▸ **設問**: 下の原文によると、飯嶋聡さんの実家は何を営んでいましたか。

「ユナイテッドアローズ」社の人事部に10年以上勤め上げ、現在ではフリーランスとして、商業施設をはじめ大手セレクトショップ、アウトドアブランドにおいて、人材育成支援を請け負っているという飯嶋聡さん。実家がニット製造工場を営んでいたという飯嶋さんは、生まれた頃からファッションが身近な存在であり、ファッションの好みも、根本にあるものは当時から変わっていないのだとか。
「やっぱり僕は伝統的なファッションが好きですね。女性だったら永遠のテーマであるエレガンス。男だったらトラッド系。ボートハウスのトレーナーまでは流石に遡らないですけど、ミウラ&サンズ(現SHIPS)のチノパンだよ! っていうときはちょうど大学に入ったくらいで、足繁く通っていました。その頃は、カラス族!? みたいなのも流行りはじめてましたが、やっぱり僕は、ボタンダウンシャツにレジメンタイを締めてチノパンを合わせる格好が好きでした。好きなファッションはずっと変わらないです。グレゴリーが日本に入ってきたときは、現在のように街中でザックが浸透するとは思ってもいなかったんですよね」
この飯嶋さんの発言は、今でこそアウトドアブランドのアイテムをデイリーな着こなしに取り入れるということは至極当たり前のこととして定着しているが、かつてはアウトドア用のアイテムと、街中での服というものが厳然と分かれていた時代があったということを思い出させてくれる。
「もちろんフィールドにはこのようなザックが必需品ですけど、街中で使用するのは想像できませんでした。で、先輩が”茶タグ”のアイテムをたくさん持っていて、お下がりでデイパック(Day Pack)ひとつ貰ったんですよ。それを自分でも使ってみるようになったらすぐに理解できたんですよね。結局、使いやすさっていうのは、街中でもフィールドでも一緒なんだということが。それに、今じゃ多くのセレクトショップが当たり前のようにアウトドアブランドを展開されていますけど、その先駆けになったのがグレゴリーじゃないですか。本当にパイオニアだと思います」

▸ **提供情報**:
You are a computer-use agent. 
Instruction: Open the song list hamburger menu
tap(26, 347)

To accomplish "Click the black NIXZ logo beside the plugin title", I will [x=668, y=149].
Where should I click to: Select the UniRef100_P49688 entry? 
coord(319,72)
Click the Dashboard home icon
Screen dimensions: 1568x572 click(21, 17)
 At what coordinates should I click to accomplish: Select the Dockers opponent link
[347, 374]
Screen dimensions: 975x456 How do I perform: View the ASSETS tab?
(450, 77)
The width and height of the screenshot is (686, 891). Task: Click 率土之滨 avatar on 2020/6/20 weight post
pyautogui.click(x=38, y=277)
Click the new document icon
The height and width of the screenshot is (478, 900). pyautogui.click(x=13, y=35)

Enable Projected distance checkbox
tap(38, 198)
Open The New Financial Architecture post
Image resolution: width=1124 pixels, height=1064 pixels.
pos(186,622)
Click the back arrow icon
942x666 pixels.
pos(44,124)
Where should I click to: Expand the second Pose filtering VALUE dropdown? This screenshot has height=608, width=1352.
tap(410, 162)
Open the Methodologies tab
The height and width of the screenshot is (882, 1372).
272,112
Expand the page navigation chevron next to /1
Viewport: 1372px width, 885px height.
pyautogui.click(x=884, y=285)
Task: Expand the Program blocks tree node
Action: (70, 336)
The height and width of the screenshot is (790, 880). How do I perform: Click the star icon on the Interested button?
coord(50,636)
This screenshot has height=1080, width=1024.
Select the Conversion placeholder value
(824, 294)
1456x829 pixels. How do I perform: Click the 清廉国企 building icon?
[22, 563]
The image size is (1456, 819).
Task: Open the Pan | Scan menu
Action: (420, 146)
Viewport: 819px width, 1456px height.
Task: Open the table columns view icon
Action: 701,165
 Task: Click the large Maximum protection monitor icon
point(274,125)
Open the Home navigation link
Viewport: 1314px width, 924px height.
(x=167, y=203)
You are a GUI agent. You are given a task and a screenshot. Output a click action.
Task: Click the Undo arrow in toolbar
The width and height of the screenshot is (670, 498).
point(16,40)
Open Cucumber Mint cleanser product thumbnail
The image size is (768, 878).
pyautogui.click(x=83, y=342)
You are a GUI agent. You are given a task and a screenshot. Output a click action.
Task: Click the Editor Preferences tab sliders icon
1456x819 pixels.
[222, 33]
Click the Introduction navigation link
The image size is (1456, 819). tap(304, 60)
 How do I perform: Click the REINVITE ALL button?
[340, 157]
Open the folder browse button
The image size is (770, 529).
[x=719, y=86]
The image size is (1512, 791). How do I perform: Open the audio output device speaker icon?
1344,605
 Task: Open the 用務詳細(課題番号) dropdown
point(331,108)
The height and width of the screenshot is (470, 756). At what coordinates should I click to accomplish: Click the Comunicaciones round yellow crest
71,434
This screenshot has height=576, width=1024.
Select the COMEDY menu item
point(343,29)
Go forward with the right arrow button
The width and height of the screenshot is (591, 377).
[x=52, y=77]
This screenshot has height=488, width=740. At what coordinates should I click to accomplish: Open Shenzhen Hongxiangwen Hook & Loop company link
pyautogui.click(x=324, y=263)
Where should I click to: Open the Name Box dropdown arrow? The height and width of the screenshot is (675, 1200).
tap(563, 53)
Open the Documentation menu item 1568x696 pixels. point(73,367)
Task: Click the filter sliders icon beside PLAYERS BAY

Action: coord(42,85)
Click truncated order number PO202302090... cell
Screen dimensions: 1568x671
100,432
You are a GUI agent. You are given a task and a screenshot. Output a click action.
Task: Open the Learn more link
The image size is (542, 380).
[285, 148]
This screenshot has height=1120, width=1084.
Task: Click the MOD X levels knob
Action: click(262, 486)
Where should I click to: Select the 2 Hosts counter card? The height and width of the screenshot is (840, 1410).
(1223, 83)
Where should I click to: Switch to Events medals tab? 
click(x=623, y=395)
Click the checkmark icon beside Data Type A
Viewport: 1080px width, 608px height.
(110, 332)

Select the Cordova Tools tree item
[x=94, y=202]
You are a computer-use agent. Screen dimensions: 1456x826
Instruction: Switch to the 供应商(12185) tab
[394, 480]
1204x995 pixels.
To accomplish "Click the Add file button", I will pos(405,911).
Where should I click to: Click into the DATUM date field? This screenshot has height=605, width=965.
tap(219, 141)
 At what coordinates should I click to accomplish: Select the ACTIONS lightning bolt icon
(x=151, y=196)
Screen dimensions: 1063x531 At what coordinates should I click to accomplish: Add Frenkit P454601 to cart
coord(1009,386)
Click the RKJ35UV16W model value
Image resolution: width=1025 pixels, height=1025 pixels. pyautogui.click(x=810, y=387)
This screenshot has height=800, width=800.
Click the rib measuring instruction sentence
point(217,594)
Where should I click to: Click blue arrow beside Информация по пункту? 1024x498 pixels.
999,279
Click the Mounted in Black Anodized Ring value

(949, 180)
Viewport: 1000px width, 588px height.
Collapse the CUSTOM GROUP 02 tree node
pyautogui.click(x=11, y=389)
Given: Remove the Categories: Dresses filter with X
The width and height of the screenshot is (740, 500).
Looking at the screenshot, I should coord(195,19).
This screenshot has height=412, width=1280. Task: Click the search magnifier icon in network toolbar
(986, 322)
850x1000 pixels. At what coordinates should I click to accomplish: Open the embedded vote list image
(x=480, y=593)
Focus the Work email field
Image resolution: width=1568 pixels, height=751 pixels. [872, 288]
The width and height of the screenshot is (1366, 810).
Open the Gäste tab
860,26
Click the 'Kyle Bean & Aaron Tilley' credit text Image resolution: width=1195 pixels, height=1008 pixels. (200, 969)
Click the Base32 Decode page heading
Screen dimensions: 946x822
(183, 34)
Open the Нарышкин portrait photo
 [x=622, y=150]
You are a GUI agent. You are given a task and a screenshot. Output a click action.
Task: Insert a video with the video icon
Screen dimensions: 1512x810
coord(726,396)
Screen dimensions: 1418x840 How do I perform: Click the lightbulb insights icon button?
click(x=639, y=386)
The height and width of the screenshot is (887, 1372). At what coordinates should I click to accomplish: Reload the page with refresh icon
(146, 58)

▸ **解答**: ニット製造工場を営んでいました。